Justiça garante prova da UEA a alunas sem documento em Manicoré

Sistema público não entregou carteira de identidade pedida desde agosto e DPE-AM acionou a Justiça

Da Redação do BNC Amazonas

Publicado em: 21/10/2025 às 14:26 | Atualizado em: 21/10/2025 às 14:26

A Defensoria Pública do Amazonas (DPE-AM) obteve duas decisões judiciais que garantem a alunas de Manicoré, na calha do rio Madeira, o direito de realizar as provas do sistema de ingresso seriado (SIS) da Universidade do Estado do Amazonas (UEA) mesmo sem documento oficial com foto.

As jovens haviam solicitado a emissão da carteira de identidade em agosto, mas o serviço público até hoje não emitiu o documento.

As ações foram ajuizadas pela defensora pública Elaine Maria Frota, que apontou a omissão do sistema de segurança pública na emissão dos documentos, obrigando as estudantes do primeiro ano do ensino médio a recorrerem à Justiça para não serem excluídas do certame.

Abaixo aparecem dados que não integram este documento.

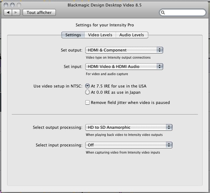The image size is (210, 193).
Task: Open the Select output processing dropdown
Action: pos(129,128)
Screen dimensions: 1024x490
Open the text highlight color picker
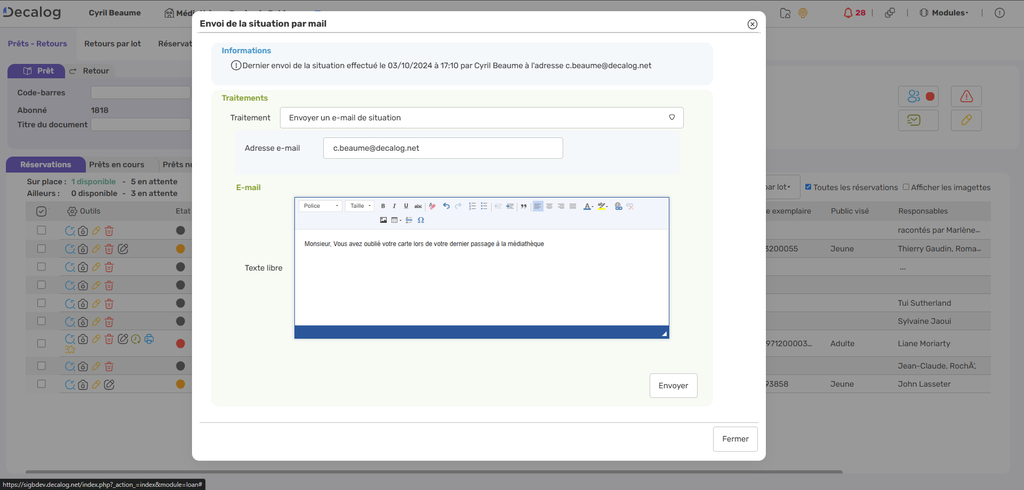[x=603, y=206]
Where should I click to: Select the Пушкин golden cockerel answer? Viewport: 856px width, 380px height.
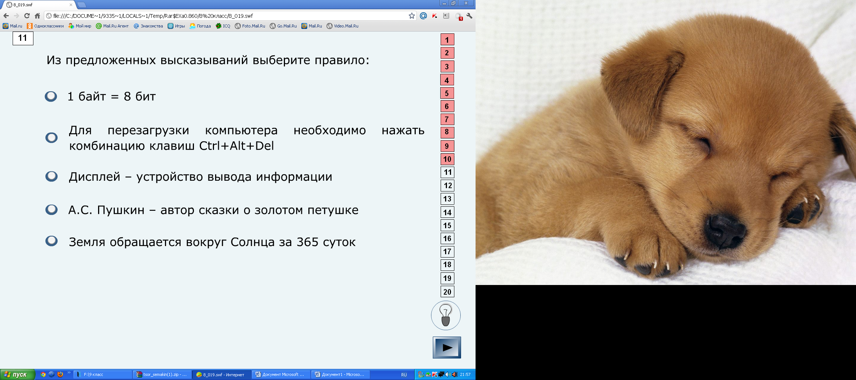[51, 210]
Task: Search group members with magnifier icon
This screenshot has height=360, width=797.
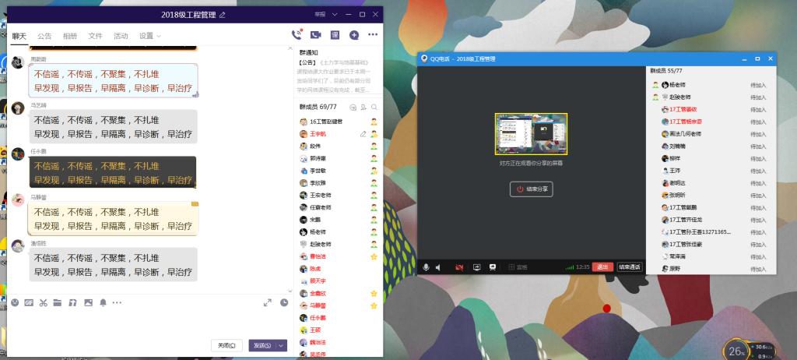Action: (374, 107)
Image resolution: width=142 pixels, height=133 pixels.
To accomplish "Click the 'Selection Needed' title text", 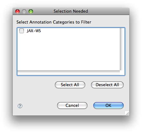I will coord(71,11).
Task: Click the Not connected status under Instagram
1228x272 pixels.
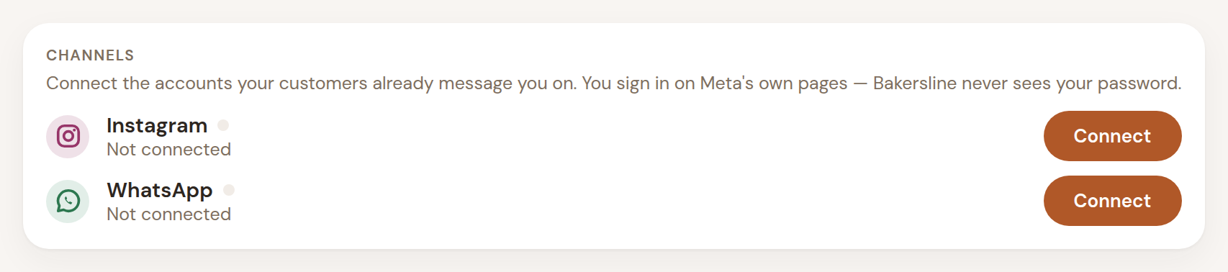Action: point(168,150)
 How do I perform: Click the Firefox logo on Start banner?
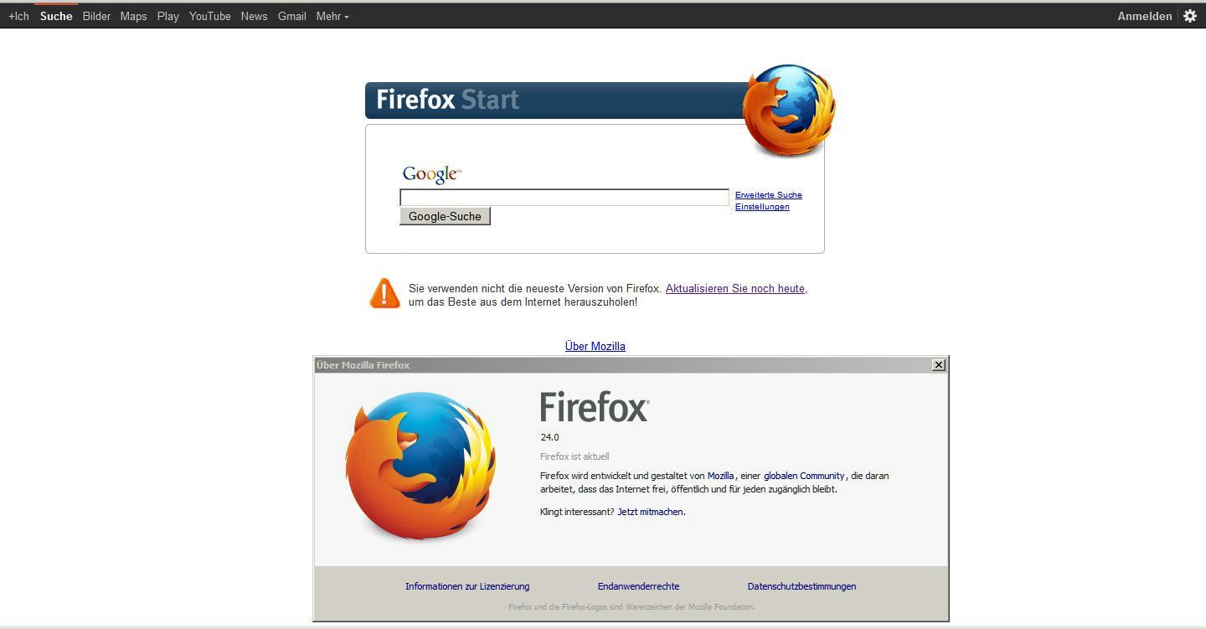pyautogui.click(x=789, y=110)
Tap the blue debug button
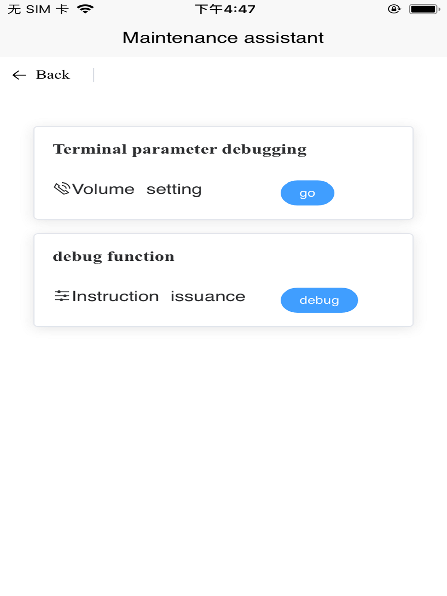 point(319,300)
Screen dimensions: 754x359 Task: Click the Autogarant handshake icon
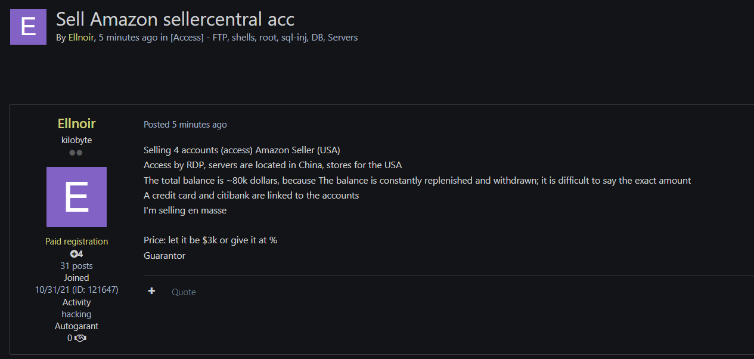[80, 338]
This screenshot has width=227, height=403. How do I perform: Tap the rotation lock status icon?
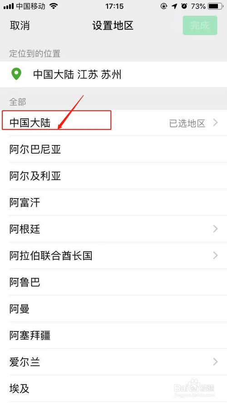pos(164,6)
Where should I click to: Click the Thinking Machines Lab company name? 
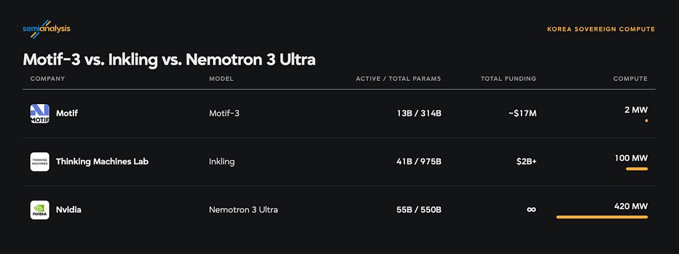tap(102, 162)
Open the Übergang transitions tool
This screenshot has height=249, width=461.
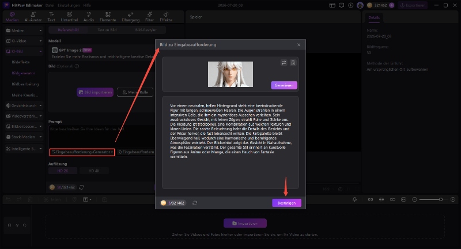point(131,17)
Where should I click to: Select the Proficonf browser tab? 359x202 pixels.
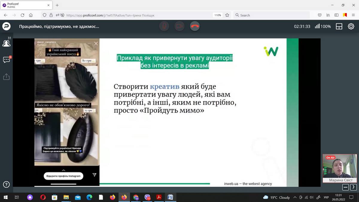point(25,5)
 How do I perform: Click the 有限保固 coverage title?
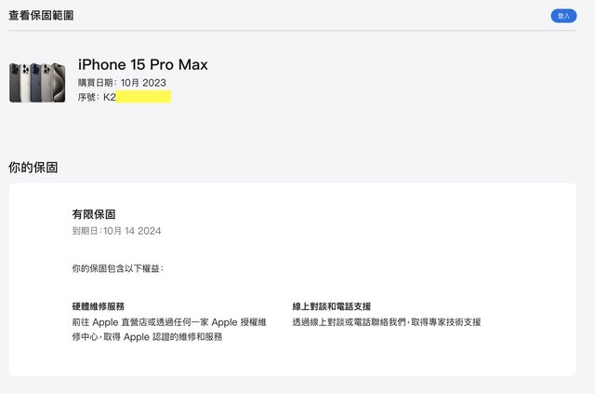pos(94,214)
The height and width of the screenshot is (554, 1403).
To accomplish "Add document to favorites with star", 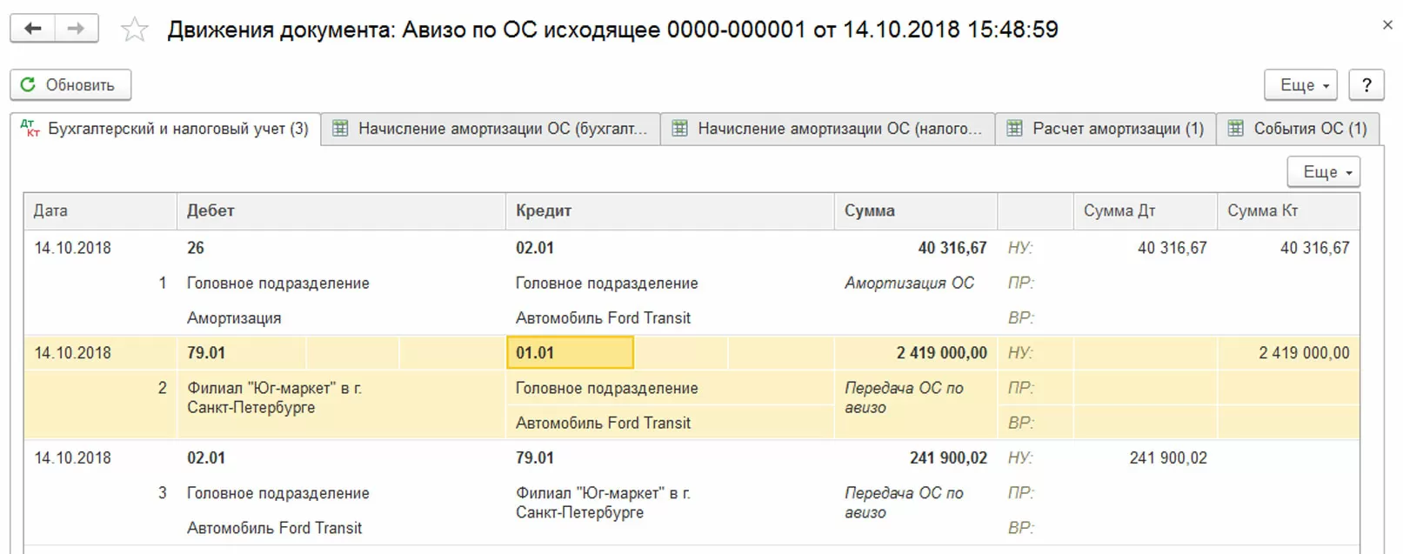I will point(134,30).
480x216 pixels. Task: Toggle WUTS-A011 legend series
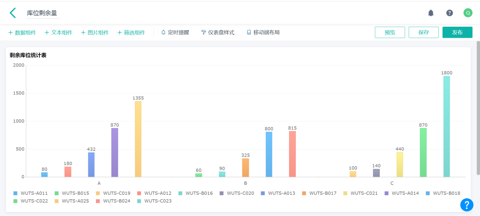click(x=31, y=193)
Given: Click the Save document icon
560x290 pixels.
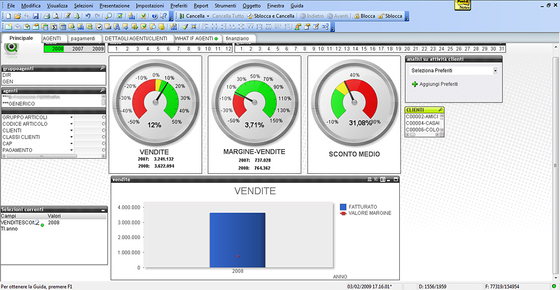Looking at the screenshot, I should click(x=36, y=16).
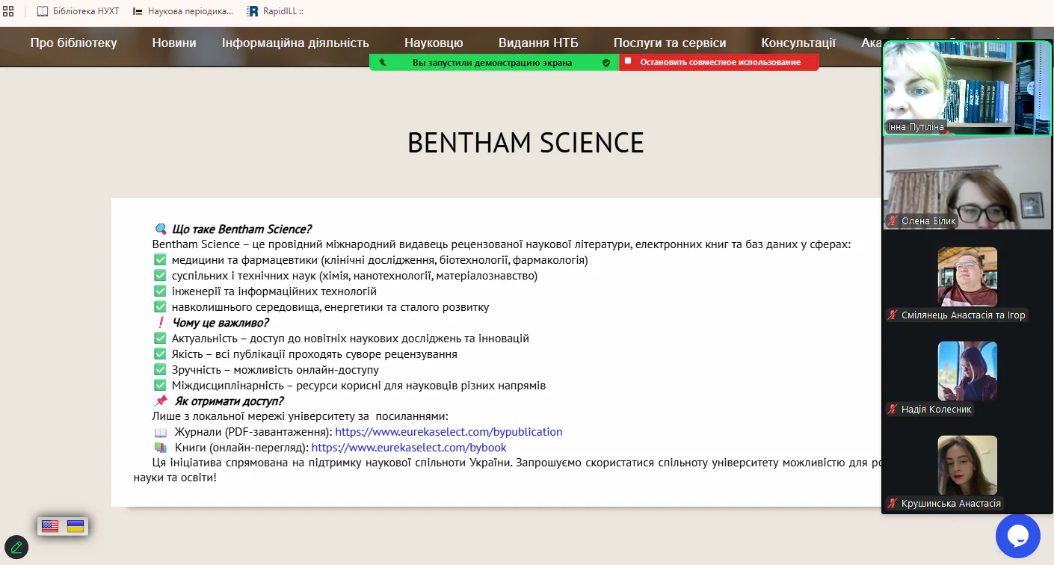Click muted microphone icon for Олена Білик
The image size is (1054, 565).
click(892, 220)
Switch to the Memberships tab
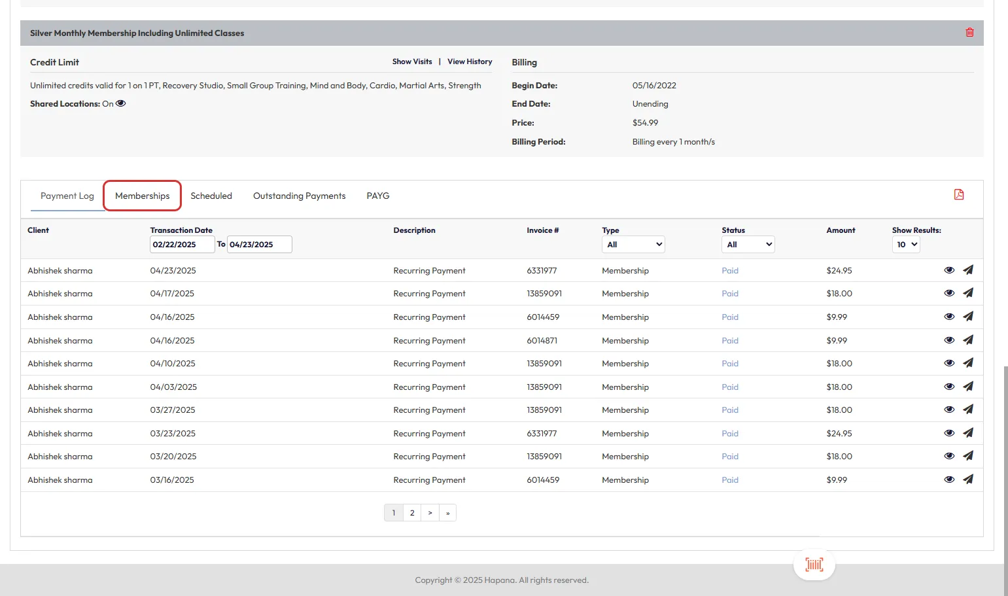The width and height of the screenshot is (1008, 596). pos(142,196)
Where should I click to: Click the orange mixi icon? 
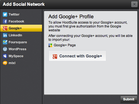tap(5, 63)
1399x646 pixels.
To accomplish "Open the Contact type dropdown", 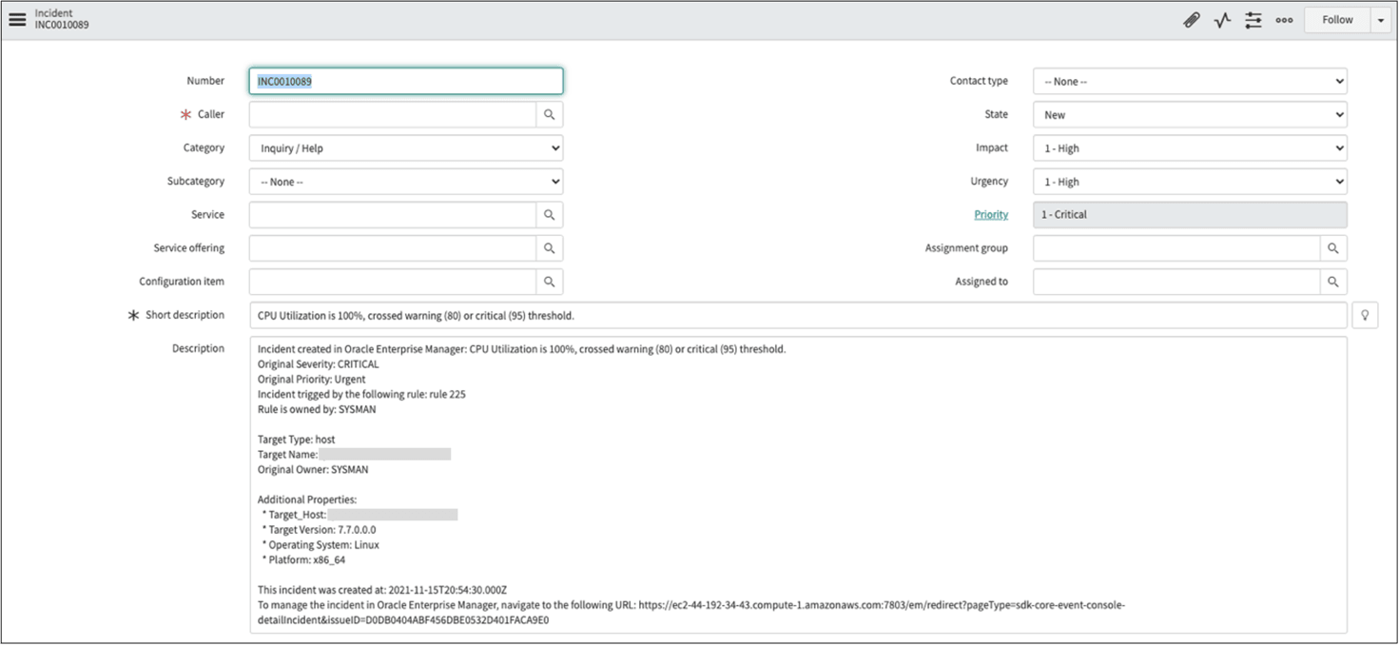I will [x=1189, y=81].
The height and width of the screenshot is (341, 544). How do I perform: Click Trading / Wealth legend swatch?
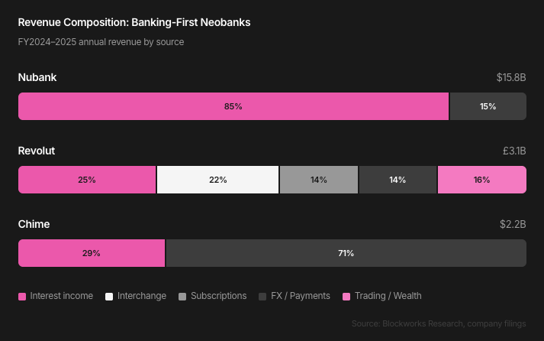(x=347, y=297)
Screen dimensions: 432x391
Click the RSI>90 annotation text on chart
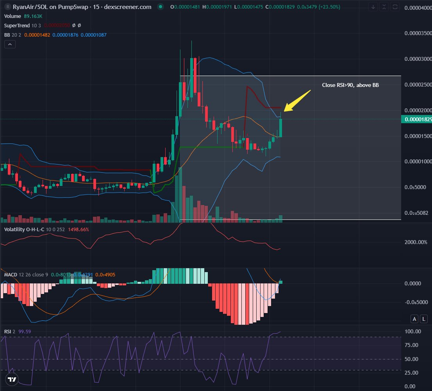pos(350,85)
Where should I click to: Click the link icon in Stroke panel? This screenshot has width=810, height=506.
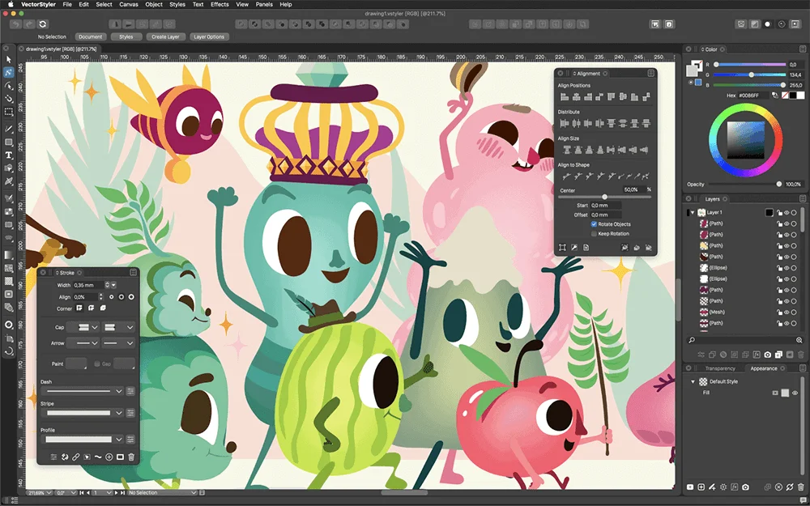pos(76,457)
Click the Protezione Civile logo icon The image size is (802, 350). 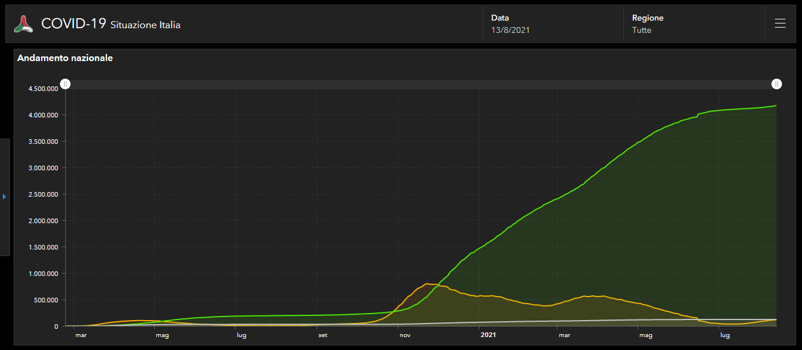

A prova está marcada para o próximo domingo, 26 de outubro.

Falha administrativa e risco de exclusão

Nas petições, a defensora destacou que, embora o edital do SIS preveja a possibilidade de identificação especial em casos de perda, furto ou extravio de documentos, não há previsão para quem ainda não recebeu o documento por atraso administrativo.

A situação, segundo ela, afeta diretamente o direito à educação e o princípio da proteção integral previsto no Estatuto da Criança e do Adolescente.

Em Manicoré, o Pronto Atendimento ao Cidadão (PAC) coleta os dados, mas o processamento e a confecção dos documentos ocorrem em Manaus.

“A dificuldade logística e a demora no retorno dos documentos inviabilizam que os alunos recebam o RG antes da prova”, disse a defensora.

Juiz reconhece direito

Ao analisar os pedidos, o juiz Samuel Porfírio determinou que as estudantes fossem submetidas ao procedimento de identificação especial, assegurando a participação nas provas. Ele observou que, se a regra já admite exceções por perda ou extravio, o mesmo deve valer em situações de atraso comprovado na emissão.

O magistrado ressaltou ainda a realidade local, em que parte da população sequer possui registro civil.

“Possibilitar a realização da identificação especial é medida consentânea com a garantia de acesso à educação”.

Direito à educação preservado

Para a defensora Elaine Frota, as decisões representam a efetivação de um direito básico. “Não medimos esforços para resolver a questão administrativamente, mas diante da omissão do Estado e da proximidade da prova, buscamos a via judicial para assegurar às adolescentes seu pleno desenvolvimento”.

As decisões reforçam o papel da defensoria como instrumento de acesso à Justiça e de proteção de direitos fundamentais em regiões onde a precariedade administrativa ainda impõe barreiras à cidadania.